Our community leaders always remind me that we’ve been at this for 30 years. They’ve been very humble and very quiet. I think of teaching from elders about patience and the journey, and that’s what business is.

We have an independent board of directors, which is unique, we’re not run directly by chief and council. It provides more transparency, you don’t have someone in my role that can just make decisions. We’re not dependent on elected council, so if elected council changes there is stability.


One piece of advice?
It’s a journey. Take it slow. You’re not going to please everybody right from the start. With the socioeconomic conditions of many of our communities, it takes a while to turn the tide. You’re not going to be able to help everyone as soon as you start up an economic development arm and get the first contract. With your first contract, you have to reinvest in yourself to get the second contract, and reinvest in yourself to get the third. There is always this pull between the business and the socioeconomic needs of our communities.

Good governance is another piece of advice. Be transparent, there’s a lot of misinformation out there, especially in our communities. Be consistent, how do you communicate with the community as a whole?

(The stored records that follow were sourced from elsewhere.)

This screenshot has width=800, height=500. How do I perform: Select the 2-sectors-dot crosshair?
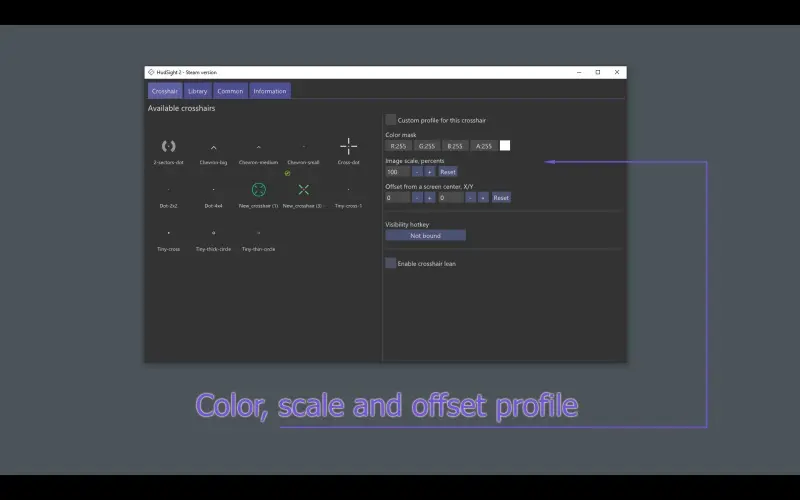click(x=168, y=147)
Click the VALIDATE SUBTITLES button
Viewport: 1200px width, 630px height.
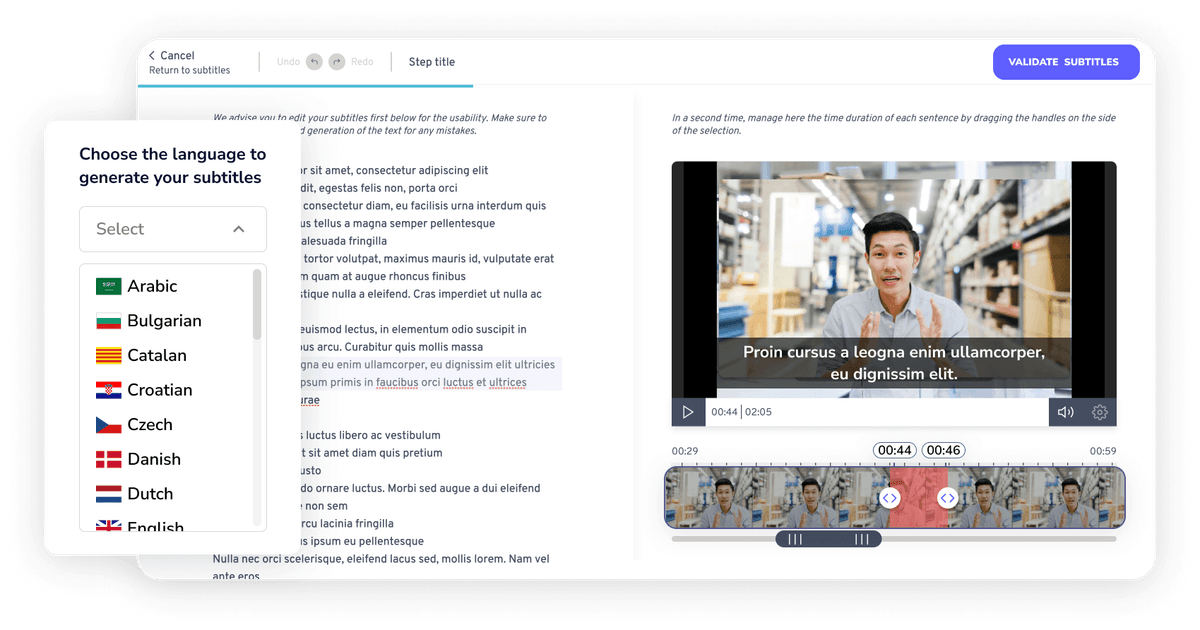coord(1066,61)
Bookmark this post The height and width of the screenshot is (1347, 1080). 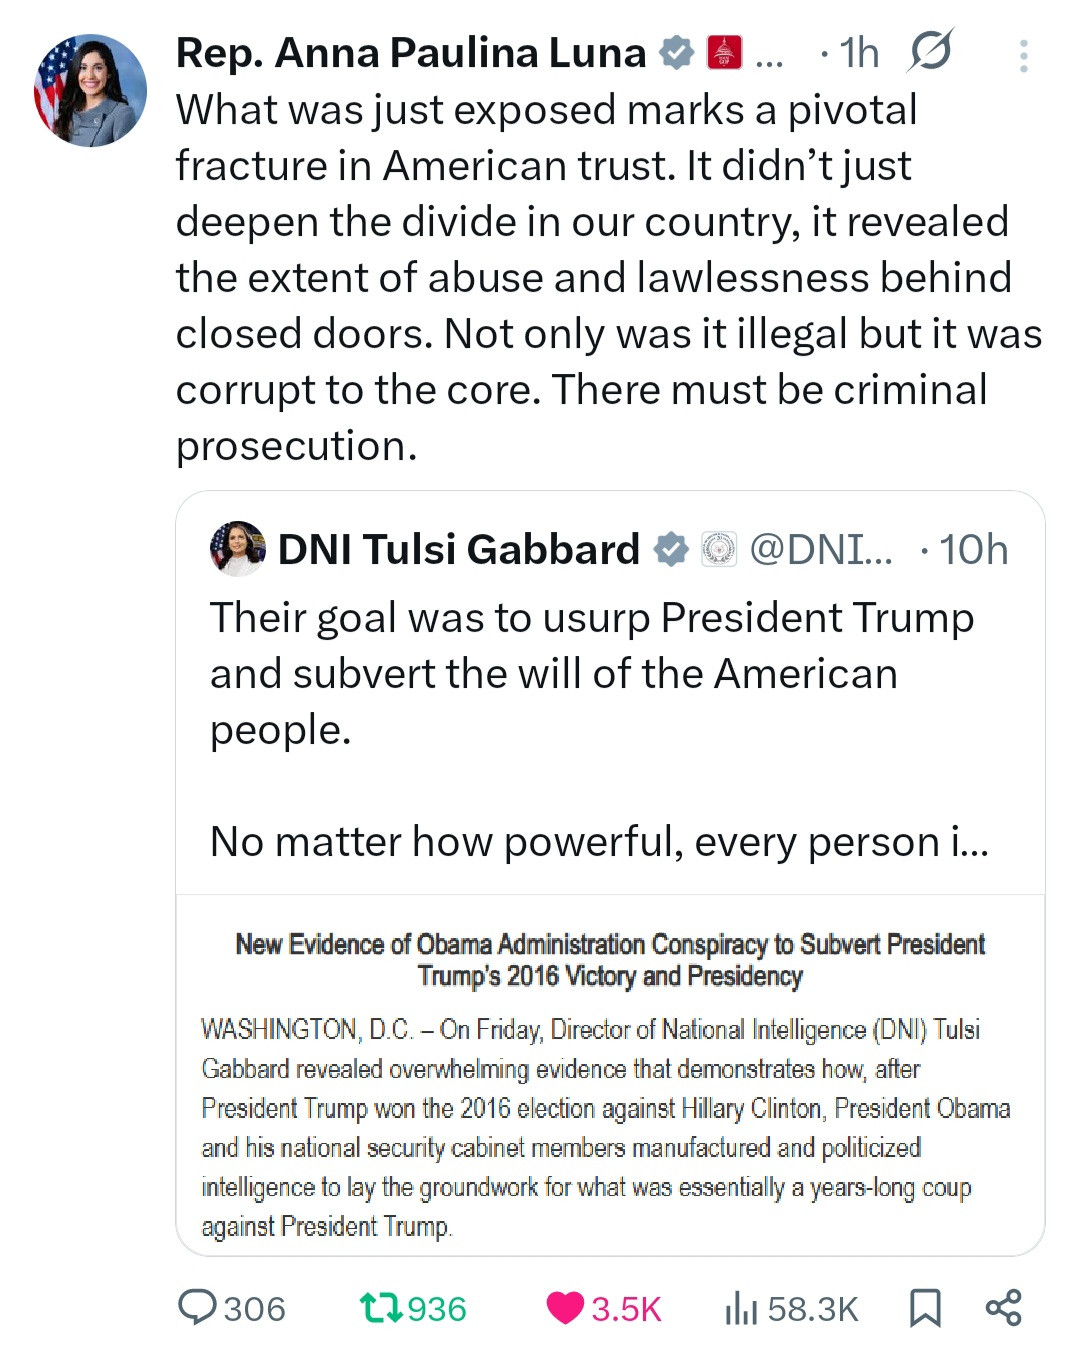(925, 1307)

Once you start down the economic development road, it’s addictive because you have that own-source revenue, you have those jobs, and you want to keep moving forward.
 

Anything else?
What I see out there right now is more appetite for nation-to-nation business. I think 10 years ago there was jealously between communities. In the past you would have heard, “oh you are from a different province, go back to that province,” but they’d never say that to a non-Indigenous firm. It starting to change now, I’ve seen more willingness to work together. Let’s work with each other. Let’s keep Indigenous money in Indigenous pockets rather than let it drain out, let’s share with each other. It something I keep running into and to me a sign that things are changing, there are discussions happening. There is a unitedness that is very pleasant to see.